RDC : 80% de l'aide humanitaire suspendue à l'est

Près de 80 % de l'aide humanitaire couvrant 3, 3 millions de personnes vulnérables à l'est de la République Démocratique du Congo (RDC) a été suspendue. Cette situation découle directement des événements de Bukavu, chef-lieu de province du Sud Kivu. Après la prise du contrôle de Bukavu, le 2 juin, par deux officiers insurgés de l'armée congolaise, nombre de provinces ont en effet été affectées par de violentes manifestations anti-onusiennes et des combats entre groupes armés.
Suspension forcée des actions humanitaires

L'insécurité régnante, les attaques et les pillages des installations des Agences du Système des Nations Unies et des ONG, notamment dans les provinces du Nord et du Sud Kivu, du Maniema et au nord du Katanga, à l'est du pays, ont amené les organisations humanitaires à suspendre leurs activités et à relocaliser temporairement leur personnel dans des zones plus sûres.

Plus de 30 organisations internationales dans l'est de la RDC ont été relocalisées depuis la semaine dernière. Près de 193 personnels internationaux humanitaires ont été déplacés à Goma, le chef-lieu de la province du Nord Kivu, alors que le personnel non essentiel et 17 ONG ont été évacuées du Sud Kivu.
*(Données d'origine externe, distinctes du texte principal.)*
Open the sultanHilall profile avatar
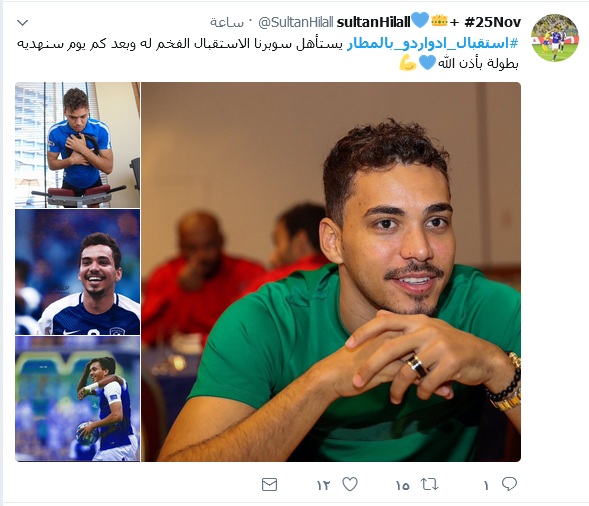The height and width of the screenshot is (506, 589). 554,38
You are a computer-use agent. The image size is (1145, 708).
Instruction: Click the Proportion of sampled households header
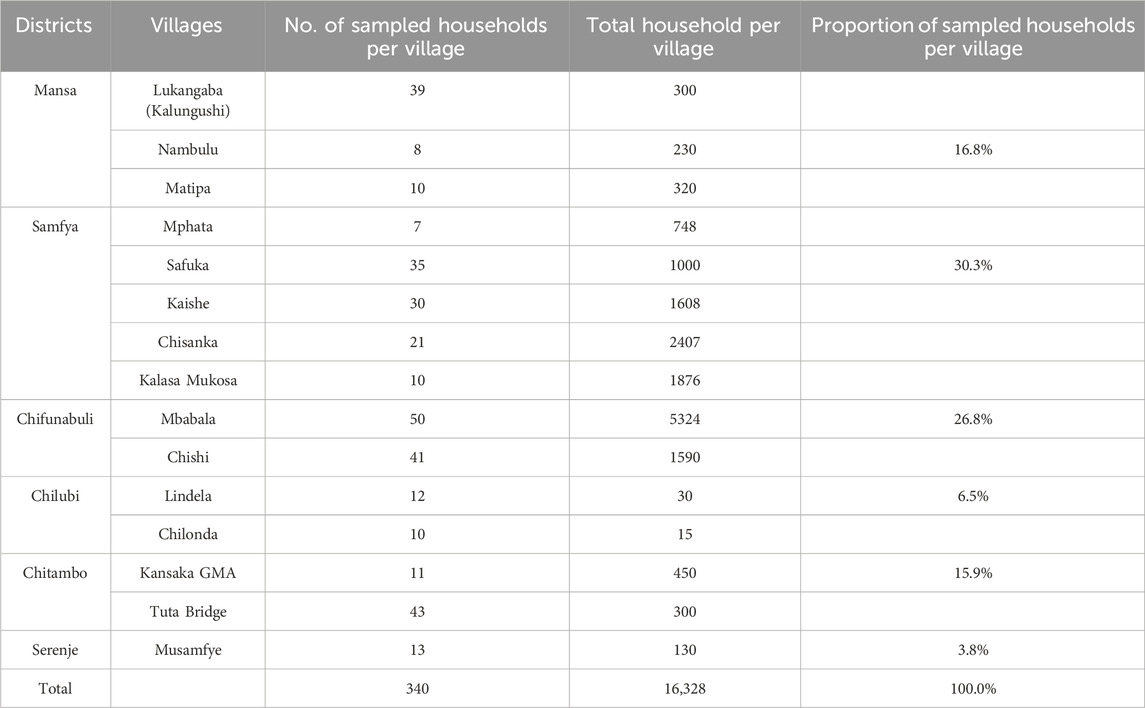click(x=972, y=36)
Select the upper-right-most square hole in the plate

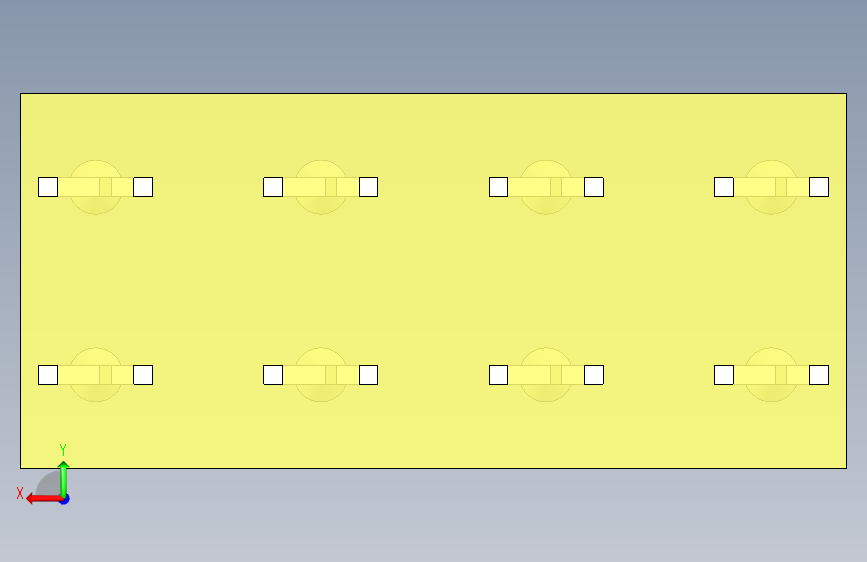pyautogui.click(x=819, y=187)
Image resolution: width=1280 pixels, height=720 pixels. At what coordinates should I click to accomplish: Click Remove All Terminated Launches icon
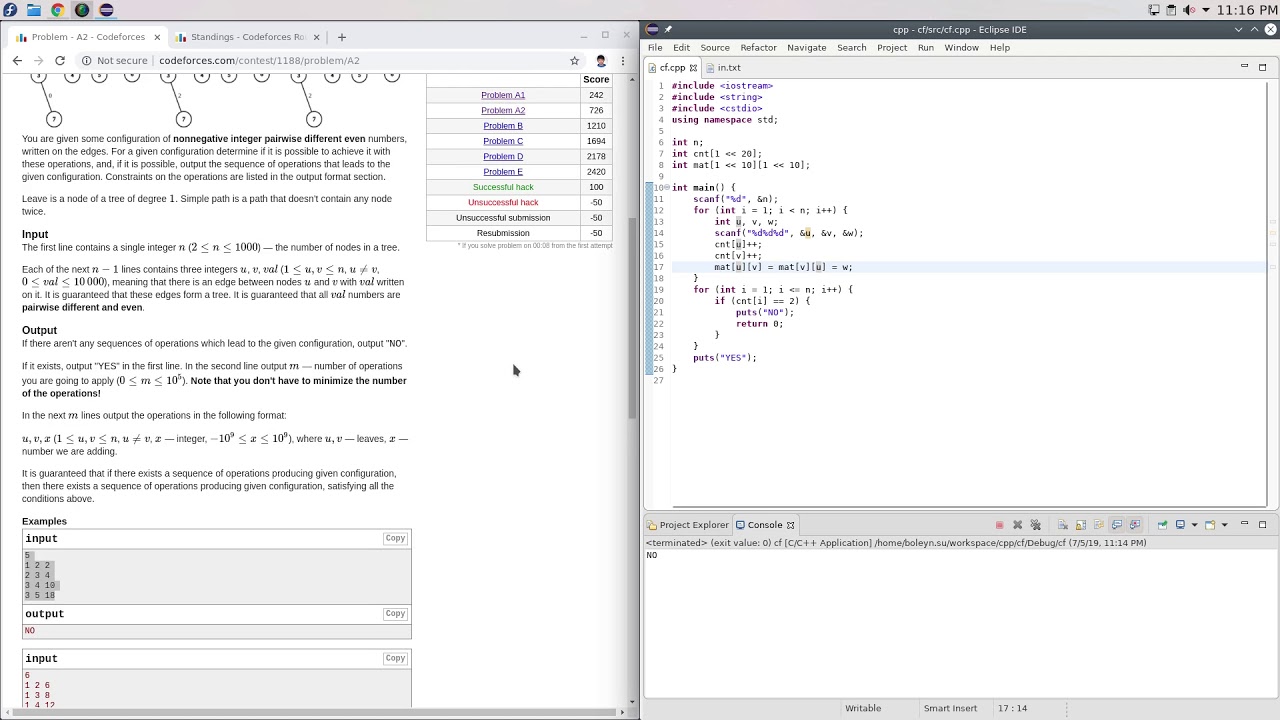click(x=1035, y=525)
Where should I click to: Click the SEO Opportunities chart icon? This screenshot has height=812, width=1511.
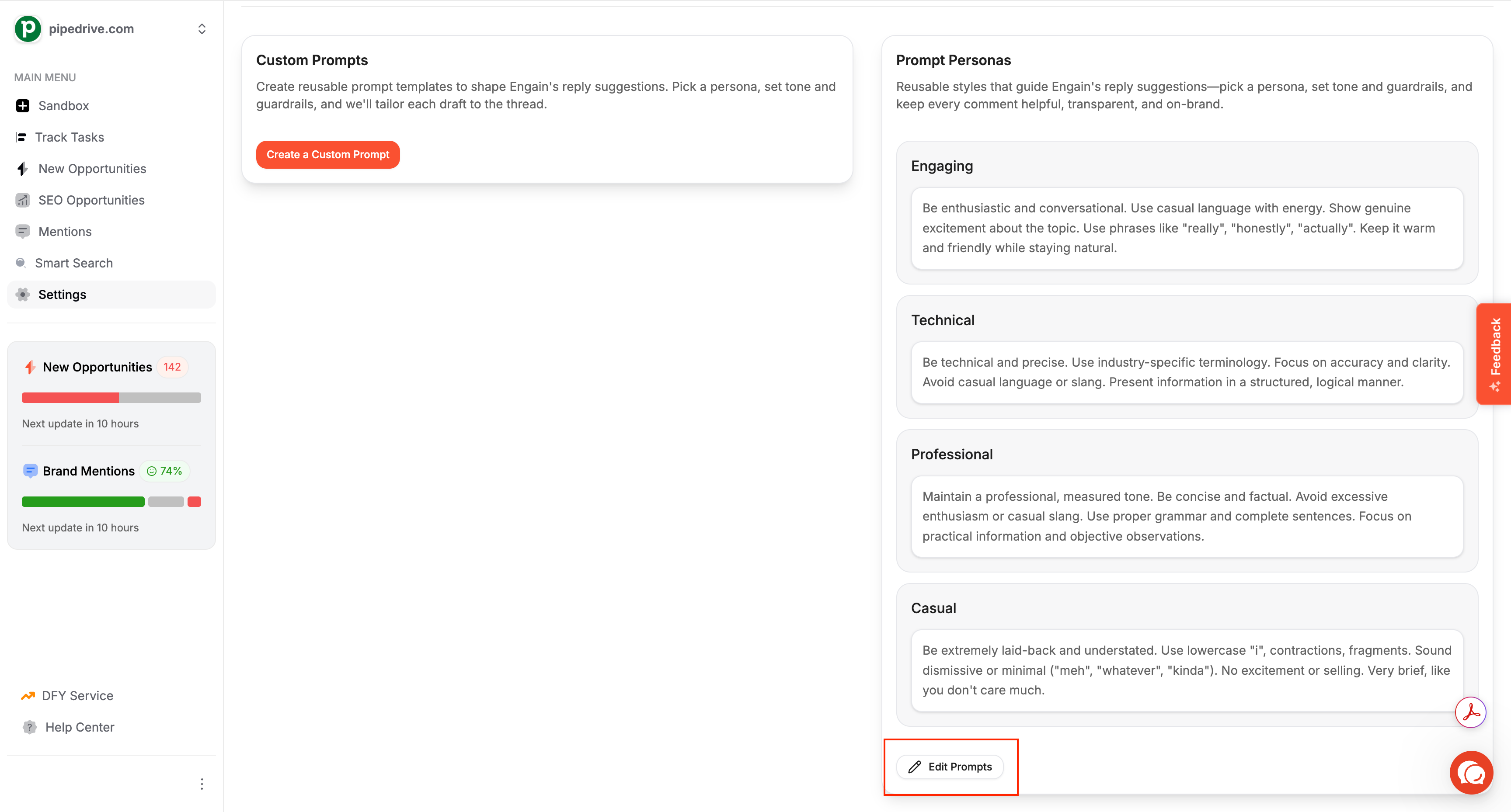click(22, 200)
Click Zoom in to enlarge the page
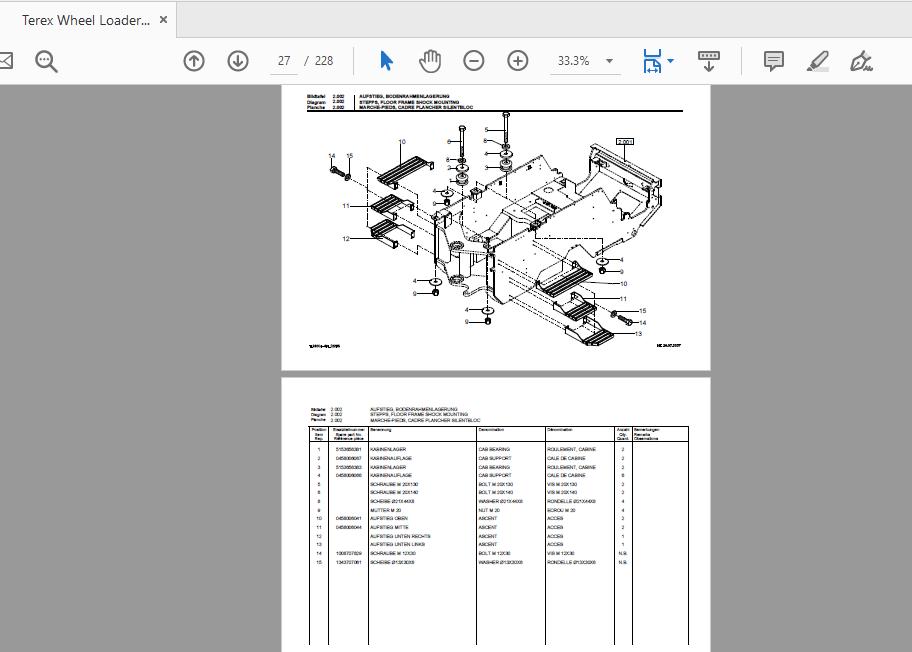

Les 5 millions d'habitants estimés de cette province sont entièrement coupés de l'assistance, a rapporté la section humanitaire de la MONUC, la mission des Nations Unies en RDC.

Tous les secteurs de l'aide humanitaire sont touchés, parmi lesquels la sécurité alimentaire, la santé, l'eau, l'éducation et la protection.

Le nombre de personnes ayant besoin d'aide pourrait cependant être plus important du fait des affrontements.

Des déplacements de populations auraient été observés dans le Sud Kivu et au nord Katanga, sans qu'il soit possible pour l'heure de les vérifier en raison de l'insécurité.

Par ailleurs, outre les victimes et les blessés, des sources humanitaires ont rapporté des cas de viol et autres violations des droits de l'homme. Concernant Bukavu, le chef de la Section Droits de l'Homme à la MONUC et la responsable des enquêtes spéciales effectuent à l'heure actuelle une première évaluation dans la ville. Le Haut Commissariat des Droits de l'Homme, qui commence à récolter des informations, a lui pour sa part demandé à être associé aux missions d'enquête.

La communauté humanitaire sous la coordination du Bureau des Nations Unies pour la Coordination des Affaires Humanitaires (OCHA) multiplie néanmoins les démarches dans le but de revenir le plus rapidement possible, avec les organisations humanitaires, auprès de ces populations vulnérables.

En plus de l'urgence d'une assistance à une population dans un besoin toujours plus grand, la présence des humanitaires constitue un facteur préventif à des exactions, dans des zones o=F9 les civils subissent les déviances des différents groupes armés.

La reprise des activités sur le terrain sera cependant conditionnée par la situation sécuritaire.

Des mouvements armés sont observés dans tout l'est de la RDC, bien que la ville de Bukavu connaisse une accalmie relative depuis le retrait des troupes insurgées et l'arrivée concomitante des hommes de la 10ième région militaire.

Le Comité International de la Croix Rouge envisage pourtant d'effectuer une mission d'évaluation sur un axe au nord de Goma, jusqu'à Minova. L'ONG World Vision a elle organisé une mission à Rutshuru et à Masisi au nord de Goma.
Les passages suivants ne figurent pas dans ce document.